Indian rupee opened at 89.07 against the US dollar, up 0.2% from the previous close of 89.23. On Monday, the rupee settled at 89.23 after having plummeted to its lowest intraday session on November 21 at 89.65 against the American dollar, incurring a loss of 93 paise from the previous close.
After allowing the rupee to slice through the heavily defended 88.80 level on Friday, the RBI demonstrated on November 24 (Monday) that it would not tolerate much further weakness.
Rupee outlook
Bankers said the central bank stepped in before the market opened, sending an early signal that Friday’s price action would not be allowed to snowball.
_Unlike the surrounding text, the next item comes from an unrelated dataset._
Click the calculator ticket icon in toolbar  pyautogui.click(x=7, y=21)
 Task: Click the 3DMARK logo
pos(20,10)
“Monday felt like a message. The RBI will not allow the market a free run beyond 88.80,” said a currency trader at a private bank.
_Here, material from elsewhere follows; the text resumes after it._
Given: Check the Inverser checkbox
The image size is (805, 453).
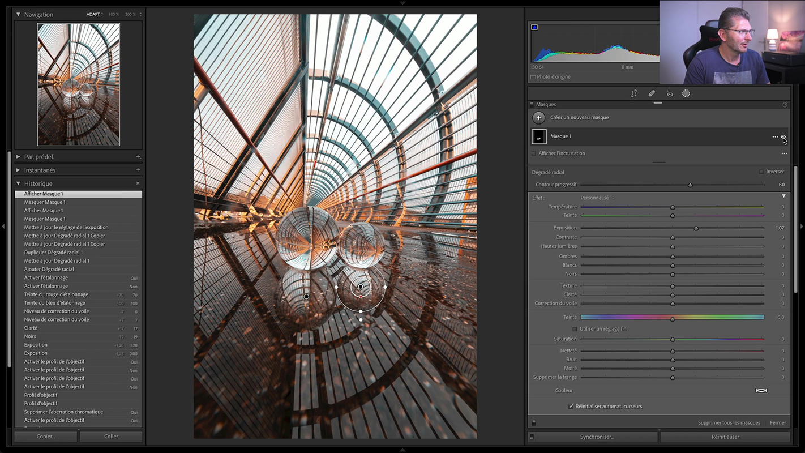Looking at the screenshot, I should coord(761,172).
“They were in early and made sure the tone changed to an extent at least.”
The reassertion of the central bank’s presence on Monday reminded traders that while the RBI may occasionally let the rupee decline, it remains firmly opposed to rapid depreciation.
Dipti Chitale, CEO at FX advisory firm Mecklai Financial, said that after the RBI’s intervention she expects the rupee to firm up in December and push back past the 89 handle.
Fed rate cut boost
Odds of a Fed rate cut this month climbed to nearly 85% after a series of dovish policy remarks. The job market is soft enough to warrant another quarter-point cut in December, Fed Governor Christopher Waller said on Monday.
His comments echoed those of influential New York Fed President John Williams, who signalled that U.S. interest rates could fall further without putting the Fed’s inflation goal at risk.
A week back the probability of Fed rate cut was closer to 40%, per CME FedWatch Tool.